Das Problem dabei liegt in der Bestreitung der Willensfreiheit Gottes. Gottes Erkennen wäre vollkommen und was er als das vollkommen Gute erkannt habe, das müsse er dann auch wollen, denn die Erkenntnis determiniere in Gott sein Wollen. Der Mensch könne sich gegen seine Erkenntnis des Guten für das Nichtgute entscheiden. Das ist seine Willensfreiheit.Und nur deshalb wird ihm dann, wenn er das als gut Erkannte auch will, dies das Gute Wollen auch als gutes Wollen im moralischen Sinne  angerechnet, weil er auch das Nichtgute kraft seines freien Willens hätte erwählen können. Gott wird nun in der Regel dieser freie Wille abgesprochen. Gottes Wille wird dabei als durch die Erkenntnis des Guten determiniert gedacht: er kann nur das Gute wollen. Und da er immer nur als  das Gute wollend gedacht werden kann, kann von ihm nicht gedacht werden, daß ihm sein Wollen reuen könnte, denn Gott kann das Gute nicht reuen!

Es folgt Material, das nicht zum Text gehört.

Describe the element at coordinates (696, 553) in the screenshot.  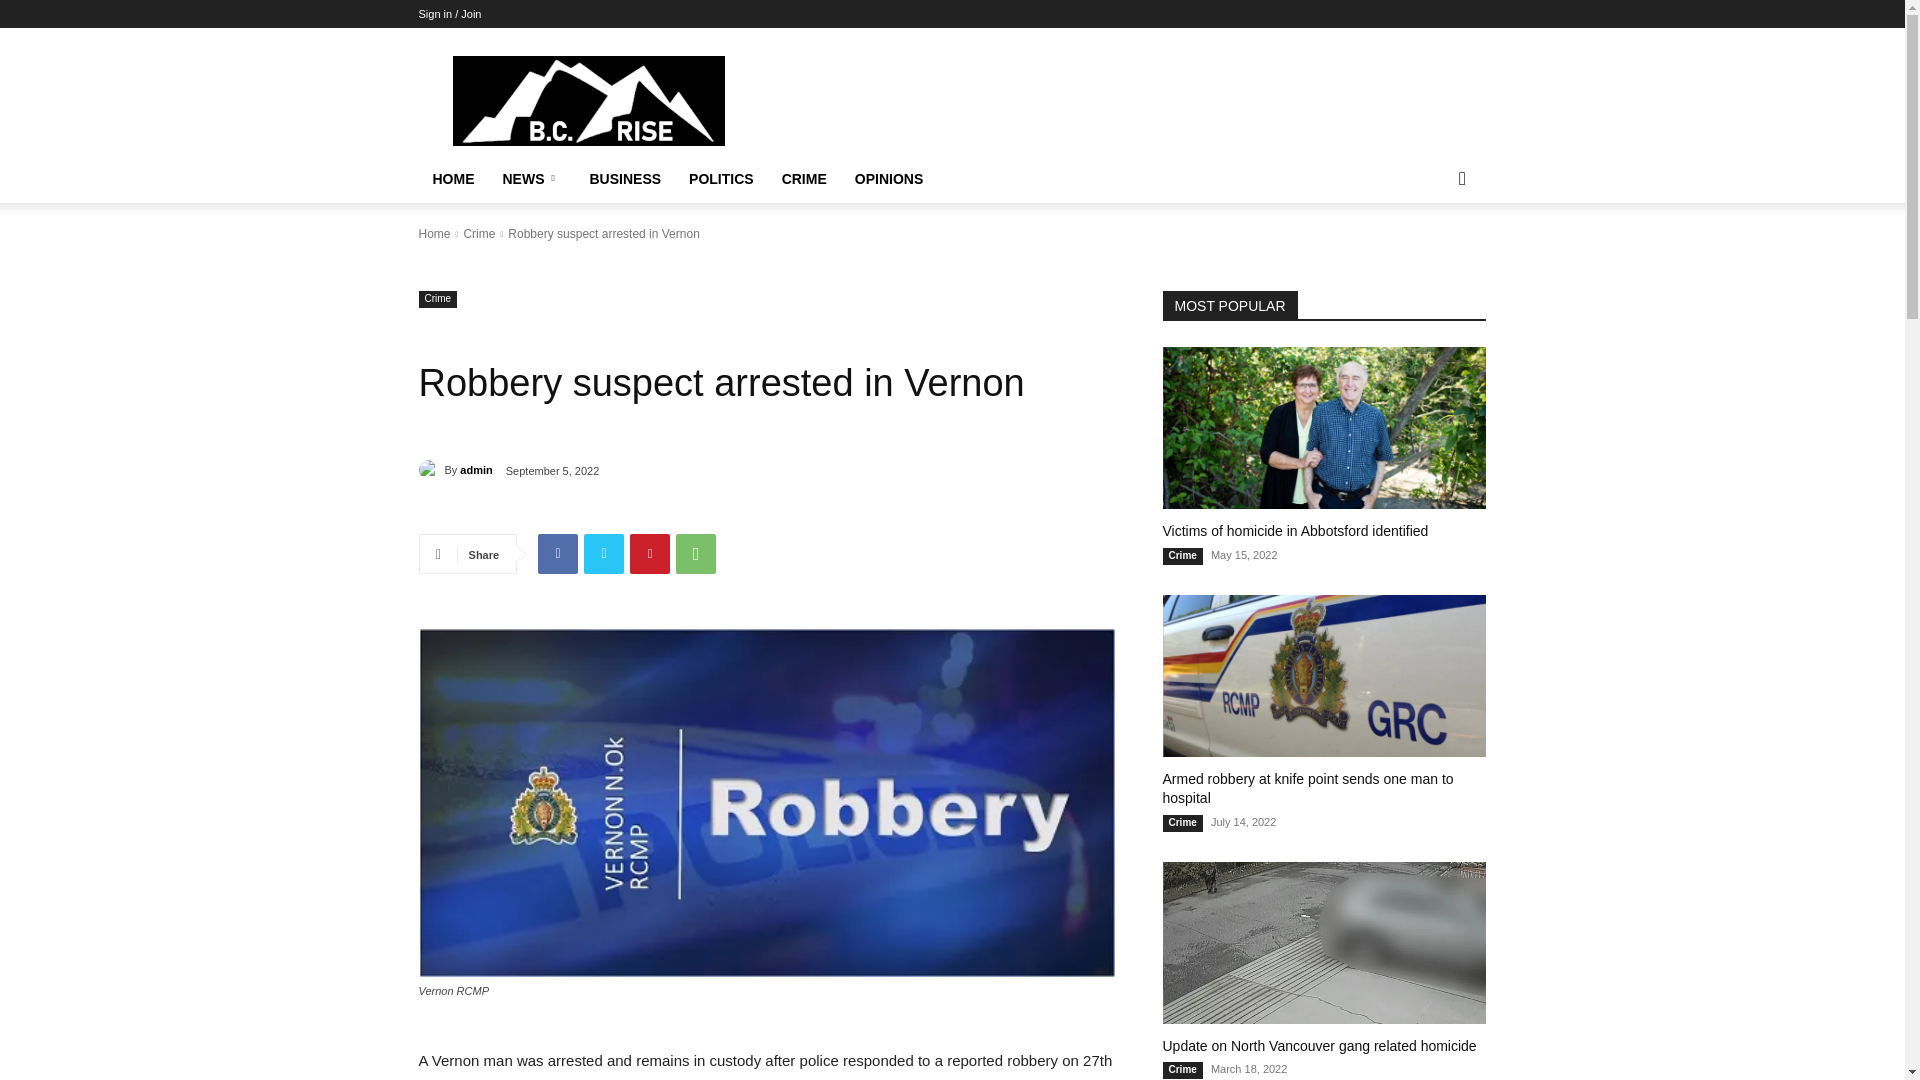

Weil Gott also als Vollkommen zu denken ist und dies einschließt, daß Gottes Wille als unfrei zu denken ist, daß er nur das wollen kann, was das vollkommen Gute ist, ist es unmöglich, daß Gott etwas reuen könne. Nun zahlt diese Gotteslehre dafür aber einen hohen Preis: Gott kann nicht mehr als moralisch vollkommen gedacht werden, ja nicht mal als moralisch qualifizierbar. Denn wenn Gott notwendig immer nur das Gute wollen kann, verunmöglicht diese Notwendigkeit  des das Gute Wollen die Möglichkeit, dies Wollen Gott als moralisches das Gute Wollen zuzuschreiben.
Zur Veranschaulichung:als treu gilt nicht der Ehemann, der nie in die Versuchung zur Untreue geriet, sondern der, der der Versuchung widerstand. Wäre er aber unversuchbar, dann wäre aber seine Treue keine Treue! Wenn Jesus Christus unversuchbar wäre, dann hätte er der Versuchung des Teufels gar nicht widerstanden, weil von einem Widerstehen könnte nur gesprochen werden, wenn er auch der Versuchung hätte erliegen können. 
Daß Gott aber über keinen freien Willen verfügen solle, sondern daß sein göttlicher Wille durch sein vollkommenes Erkennen determiniert ist, das macht nun unsere menschlich-allzumenschliche Vernunft aus Gott: so hätten wir ihn gern. 
Die Aussage, Gott reue etwas, ist dagegen ohne Widerspruch zur Gotteslehre vertretbar, wenn Gott der freie Wille zugesprochen wird, wenn geurteilt wird, daß zur Vollkommenheit Gottes auch der freie Wille gehört, A und auch -A  wollen zu können und sich frei für A oder -A entscheiden zu können! Dann kann Gottes Wahl, das Gute zu wollen, auch als moralisch qualifizierbares Wollen begriffen werden. Sonst deklariert zwar die Gotteslehre, daß Gott moralisch vollkommen ist, aber die faktische Bestreitung der Freiheit des göttlichen Willens, er könne nur das Gute wollen, liquidiert diese Aussage.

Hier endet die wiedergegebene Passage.